Defensemen vs. forwards by puck possession situation: What percent of goals allowed are with two defensemen versus one? Same question for goals scored? Does this change within 30 seconds of a face-off where possession is roughly a 50/50 split? Could it make sense to always start an overtime shift that begins with a face-off with two defensemen on the ice to hedge the fact that there is a 50/50 chance that the team will need to play defense? Do the numbers change if you are swapping players on the fly with or without the puck? Etc.
Tendencies of winning teams: Again, some of this is surely video work, but might there be something in the data that separates the winning teams in overtime from the losing teams. It could be the positional split mentioned above. It could be that they generally hold the puck longer or shorter before taking shots. It could be using combinations of players who regularly play together at even strength. Or it could be…you get the point. That is for Eric Tulsky to mine through the data and see if he can find anything statistically that seems to increase the probability of winning in overtime.
Application: Seek out strategies, combinations, players or anything else that seems to tilt overtime odds favorably.
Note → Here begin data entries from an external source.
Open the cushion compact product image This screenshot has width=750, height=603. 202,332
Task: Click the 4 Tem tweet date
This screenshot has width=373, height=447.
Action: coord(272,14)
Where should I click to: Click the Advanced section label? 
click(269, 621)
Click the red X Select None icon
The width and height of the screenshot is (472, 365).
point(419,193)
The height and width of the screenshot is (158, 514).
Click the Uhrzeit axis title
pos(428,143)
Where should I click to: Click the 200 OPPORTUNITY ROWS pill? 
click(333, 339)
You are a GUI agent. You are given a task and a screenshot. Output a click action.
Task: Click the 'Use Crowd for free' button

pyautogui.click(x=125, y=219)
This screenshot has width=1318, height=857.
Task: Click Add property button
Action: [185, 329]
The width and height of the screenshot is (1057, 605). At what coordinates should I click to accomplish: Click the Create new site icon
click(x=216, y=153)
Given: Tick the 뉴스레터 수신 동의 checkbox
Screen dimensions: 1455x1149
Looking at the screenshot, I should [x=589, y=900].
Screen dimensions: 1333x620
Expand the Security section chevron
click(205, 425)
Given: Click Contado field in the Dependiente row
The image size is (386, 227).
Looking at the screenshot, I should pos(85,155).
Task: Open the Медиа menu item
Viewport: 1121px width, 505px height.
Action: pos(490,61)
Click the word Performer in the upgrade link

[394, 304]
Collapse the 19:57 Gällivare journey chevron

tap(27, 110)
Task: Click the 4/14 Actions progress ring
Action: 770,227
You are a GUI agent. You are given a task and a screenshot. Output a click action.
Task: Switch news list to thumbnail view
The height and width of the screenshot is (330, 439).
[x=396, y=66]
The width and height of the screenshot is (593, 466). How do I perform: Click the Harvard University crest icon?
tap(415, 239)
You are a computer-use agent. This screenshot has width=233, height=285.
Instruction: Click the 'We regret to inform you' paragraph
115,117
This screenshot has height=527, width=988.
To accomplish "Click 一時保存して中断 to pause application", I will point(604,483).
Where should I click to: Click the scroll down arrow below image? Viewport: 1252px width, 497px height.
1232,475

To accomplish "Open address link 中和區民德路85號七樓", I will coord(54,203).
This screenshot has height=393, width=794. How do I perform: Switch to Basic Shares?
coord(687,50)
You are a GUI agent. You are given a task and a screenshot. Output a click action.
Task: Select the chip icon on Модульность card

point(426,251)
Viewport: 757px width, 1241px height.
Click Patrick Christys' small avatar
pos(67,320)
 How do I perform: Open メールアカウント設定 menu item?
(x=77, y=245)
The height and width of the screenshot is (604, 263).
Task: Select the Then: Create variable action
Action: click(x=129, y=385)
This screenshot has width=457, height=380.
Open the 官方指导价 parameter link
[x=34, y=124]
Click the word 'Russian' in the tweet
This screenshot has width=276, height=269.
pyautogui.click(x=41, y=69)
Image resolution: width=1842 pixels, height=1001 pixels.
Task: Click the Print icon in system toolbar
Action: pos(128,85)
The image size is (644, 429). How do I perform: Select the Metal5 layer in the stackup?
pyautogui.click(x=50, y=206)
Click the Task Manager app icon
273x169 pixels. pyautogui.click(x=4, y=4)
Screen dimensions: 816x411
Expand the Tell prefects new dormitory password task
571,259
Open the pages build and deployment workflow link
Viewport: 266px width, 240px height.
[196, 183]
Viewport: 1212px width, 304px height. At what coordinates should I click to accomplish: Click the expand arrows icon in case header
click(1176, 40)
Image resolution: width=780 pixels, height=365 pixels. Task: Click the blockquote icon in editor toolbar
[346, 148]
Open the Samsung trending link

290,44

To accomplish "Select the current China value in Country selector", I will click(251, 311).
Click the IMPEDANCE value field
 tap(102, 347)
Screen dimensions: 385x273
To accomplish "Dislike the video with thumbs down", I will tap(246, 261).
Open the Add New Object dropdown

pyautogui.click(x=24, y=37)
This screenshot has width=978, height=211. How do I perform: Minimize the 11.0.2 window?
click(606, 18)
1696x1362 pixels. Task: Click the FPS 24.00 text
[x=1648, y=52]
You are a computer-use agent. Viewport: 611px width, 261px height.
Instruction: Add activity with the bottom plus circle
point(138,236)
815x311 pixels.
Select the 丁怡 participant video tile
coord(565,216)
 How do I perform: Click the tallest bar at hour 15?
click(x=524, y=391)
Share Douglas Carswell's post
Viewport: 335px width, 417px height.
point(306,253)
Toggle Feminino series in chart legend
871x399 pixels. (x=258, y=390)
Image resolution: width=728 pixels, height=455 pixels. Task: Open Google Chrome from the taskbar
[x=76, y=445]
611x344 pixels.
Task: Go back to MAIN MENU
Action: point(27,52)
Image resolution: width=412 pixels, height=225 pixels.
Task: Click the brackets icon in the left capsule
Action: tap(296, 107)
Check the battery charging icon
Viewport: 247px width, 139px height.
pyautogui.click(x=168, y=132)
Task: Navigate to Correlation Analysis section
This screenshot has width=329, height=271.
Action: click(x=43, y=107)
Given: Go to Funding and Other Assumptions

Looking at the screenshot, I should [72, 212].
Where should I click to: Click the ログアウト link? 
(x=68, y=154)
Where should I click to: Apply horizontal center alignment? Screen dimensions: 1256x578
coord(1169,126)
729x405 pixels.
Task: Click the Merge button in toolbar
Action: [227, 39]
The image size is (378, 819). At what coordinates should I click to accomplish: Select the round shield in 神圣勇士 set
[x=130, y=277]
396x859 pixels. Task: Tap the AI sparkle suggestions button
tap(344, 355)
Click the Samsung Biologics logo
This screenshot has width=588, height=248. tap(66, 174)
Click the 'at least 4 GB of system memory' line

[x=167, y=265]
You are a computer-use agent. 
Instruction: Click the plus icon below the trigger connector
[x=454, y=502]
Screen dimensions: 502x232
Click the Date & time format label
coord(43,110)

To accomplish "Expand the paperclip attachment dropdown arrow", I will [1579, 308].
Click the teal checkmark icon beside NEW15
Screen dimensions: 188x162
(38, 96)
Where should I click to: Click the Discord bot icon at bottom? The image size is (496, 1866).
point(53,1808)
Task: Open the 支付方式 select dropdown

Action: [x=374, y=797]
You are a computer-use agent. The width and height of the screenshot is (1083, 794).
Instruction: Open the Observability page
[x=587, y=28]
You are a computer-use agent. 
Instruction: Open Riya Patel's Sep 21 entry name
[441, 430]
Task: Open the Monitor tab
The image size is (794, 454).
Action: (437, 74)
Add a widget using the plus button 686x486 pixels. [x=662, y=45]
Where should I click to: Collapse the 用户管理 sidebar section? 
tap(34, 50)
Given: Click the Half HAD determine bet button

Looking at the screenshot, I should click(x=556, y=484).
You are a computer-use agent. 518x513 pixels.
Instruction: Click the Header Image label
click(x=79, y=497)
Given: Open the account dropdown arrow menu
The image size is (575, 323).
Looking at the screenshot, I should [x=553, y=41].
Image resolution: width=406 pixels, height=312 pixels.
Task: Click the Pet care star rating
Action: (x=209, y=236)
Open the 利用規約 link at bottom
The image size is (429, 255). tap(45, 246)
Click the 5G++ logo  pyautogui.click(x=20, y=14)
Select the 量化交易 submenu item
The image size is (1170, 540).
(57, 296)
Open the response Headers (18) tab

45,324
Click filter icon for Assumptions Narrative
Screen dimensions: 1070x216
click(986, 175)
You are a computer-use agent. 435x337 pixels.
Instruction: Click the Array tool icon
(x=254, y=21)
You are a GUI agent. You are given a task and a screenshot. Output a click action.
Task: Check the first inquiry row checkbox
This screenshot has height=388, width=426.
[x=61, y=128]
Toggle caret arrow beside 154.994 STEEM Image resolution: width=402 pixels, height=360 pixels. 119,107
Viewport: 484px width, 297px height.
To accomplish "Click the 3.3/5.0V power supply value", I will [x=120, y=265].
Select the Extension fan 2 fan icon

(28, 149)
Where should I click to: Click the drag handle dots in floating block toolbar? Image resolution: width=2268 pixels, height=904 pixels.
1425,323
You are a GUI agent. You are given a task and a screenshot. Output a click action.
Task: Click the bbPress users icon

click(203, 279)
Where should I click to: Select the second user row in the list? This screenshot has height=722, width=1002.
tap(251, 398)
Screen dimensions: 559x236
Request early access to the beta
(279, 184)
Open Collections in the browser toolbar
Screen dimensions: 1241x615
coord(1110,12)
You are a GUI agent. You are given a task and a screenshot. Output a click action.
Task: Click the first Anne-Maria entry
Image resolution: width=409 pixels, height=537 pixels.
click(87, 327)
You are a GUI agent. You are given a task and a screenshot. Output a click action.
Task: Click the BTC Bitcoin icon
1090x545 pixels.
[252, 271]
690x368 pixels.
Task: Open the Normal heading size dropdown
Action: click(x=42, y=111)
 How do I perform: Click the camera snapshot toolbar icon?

3) Assessing options to add a defenseman
After the addition of Scott Darling (assuming he is ultimately signed) which I broke down on Monday, the biggest remaining need is a top 6 scoring forward. While there is inevitably a statistical angle to that just like any evaluation/transaction, because of the limited options and the known quantity of the players to be considered, I think that falls more in the court of the scouting staff, Ron Francis and Bill Peters.
But if I am right that Ron Francis could still be in the market for short-term help on defense, that could very much be a project for Eric Tulsky.
My analysis has Francis looking for a #4/#5 defenseman with a short-term (one year would be fine) contractual commitment, a reasonable price and the ability to either step into the top 4 or be a leader on a third pairing that likely includes a rookie. At a basic level, top 4 defensemen are a rare commodity, and the good ones are either not available or are expensive. That leaves Francis trying to sort through players maybe coming off of a tough season, nearing the end of their career or otherwise something less than a perfect option (hence the reasonable price).
Francis’ hunting project could benefit from sorting through statistical details to find players whose 2016-17 season was maybe better than simple statistics or the eye test would indicate. No one suggests just signing players based on statistical analysis, but the idea is to identify players who maybe are worth a second look in terms of scouting to see if perhaps they are better than first impression would indicate or maybe had circumstantial effects (bad puck luck, weak partner(s), etc.) that suggest they can play at a higher level in a new situation in 2017-18.
Application: I am not privy to what advanced stats the Hurricanes might use to evaluate defensemen other than the obvious ones, but running a screen to identify players whose statistical level of play in 2016-17 was better than the general impression they made could be a great starting point for trying to find higher-end depth defenseman who does not cost a fortune.
When I sketched out a rough outline for this article a couple weeks back, it included building as much of a statistical profile as possible for the summer’s goalie options, but apparently Francis and Tulsky got started on that early and voted Scott Darling. 🙂 There are still two scenarios where the goalie thing comes back into play. First would obviously be if Darling does not sign. The other is if Darling signs before the expansion draft and Ward is exposed and acquired by Las Vegas. In that scenario, I think it is possible that Francis would still buy out Lack, open up another slot and add another goalie this summer.
What say you Caniacs?
Do you have any other situations where statistical/analytical work could improve the team?
Do you think analytics could help with the Canes’ 2016-17 overtime woes? Or do you think this falls completely, or nearly completely, on Peters and the systems and strategies?